Check out comics page from 1947

Herald Journal comic page from 1947
Herald Journal comic page from 1947

I found this Herald Journal comics page from 1947 from a link provided by Tom Spurgeon. I think Tom’s point was the use of the word “butthead” in the Archie comic strip. As I looked at the page, a couple of things strike me. Despite having a much large page size, content is really, really crowded. Apparently “white space” was an undiscovered principle then. Next – most of the comics are serials (not a big surprise, actually) and lastly – advertising in the same space as the comics – in fact having the same placement and dimensions as the other comics – like an in-line Google Ad.

10 thoughts on “Check out comics page from 1947

  1. It’s funny you mentioned the lack of white space. I think this actually looks better than some of the 1950s comics pages from The Los Angeles Times (which they’ve posted somewhere on their site).

    The comics were so crammed together that I found them very hard to read. Of course, I was looking at a .pdf. Maybe it was better full size.

  2. Ha! The advertising as you mentioned was not a huge surprise to me. I have pages from newspapers that did this alongside my published cartoons from the 80’s. In some cases I noticed the ads were of the same size or even larger than the cartoons.

  3. It looks like the comics page being crowded with older strips isn’t just a modern complain. Except for Steve Canyon and Archie, all of these strips are 10-20 years old.

  4. White space would relieve the crowded look, but it is surprising. Wonder what the Sunday pages looked like? I’ve got a “Peanuts” strip from the Sunday comics page in the 1971 Milwaukee Journal and it takes up half a page.

  5. Probably a significantly larger page to begin with, remember. Papers began going to narrower web widths about two decades ago and have accelerated recently. So the page seems crowded but there’s more real estate involved and the strips are larger, which alleviates some of that.
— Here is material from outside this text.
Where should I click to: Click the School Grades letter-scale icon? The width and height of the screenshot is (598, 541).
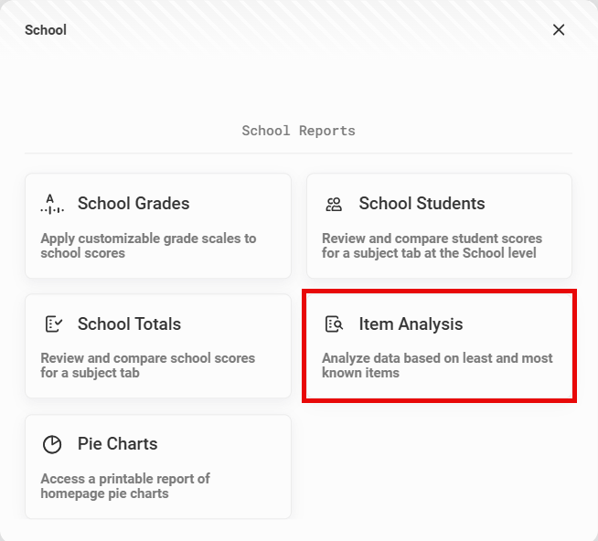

    Selling ads to go with comics makes sense, but my experience was that, at a lot of papers, the comic page is advanced (in the layout, not the actual printing, of course) and so last minute ads can’t be dropped in, nor can last minute cancellations be yanked without a hassle.

    It’s a combined impact of automated programs that insert the ads in the layout and a cutting of staff which makes it more compelling when people whine that it’s too much work.

  6. I was struck by how wordy most of the strips are. My editor would never let me get away with that on a regular basis as most readers wouldn’t have the time to read it.

  7. Well, there’s that, Alex.

    People go on about how the Internet killed newspapers, but TV had a lot to do with it — the more media came into the house, the more divided our attention became. In 1947, radio had been around as a mainstream medium for about 20 years, but, while TVs existed, there wasn’t a lot to watch yet. For the white collar worker getting updated before work with a morning paper or the blue collar worker debriefing at night with an afternoon paper, that was their contact with the outside world. A generation earlier, they’d have had chapters of serialized novels in there, too.

  8. If it’s your favorite comic strip, your eyes forgive the lack of white space.

  9. @Mike Peterson – That is extremely odd you mentioned chapters of serialized novels. I also have newspapers that ran a feature like this from the 80’s also alongside my cartoons. The chapters were condensed, but it still happened.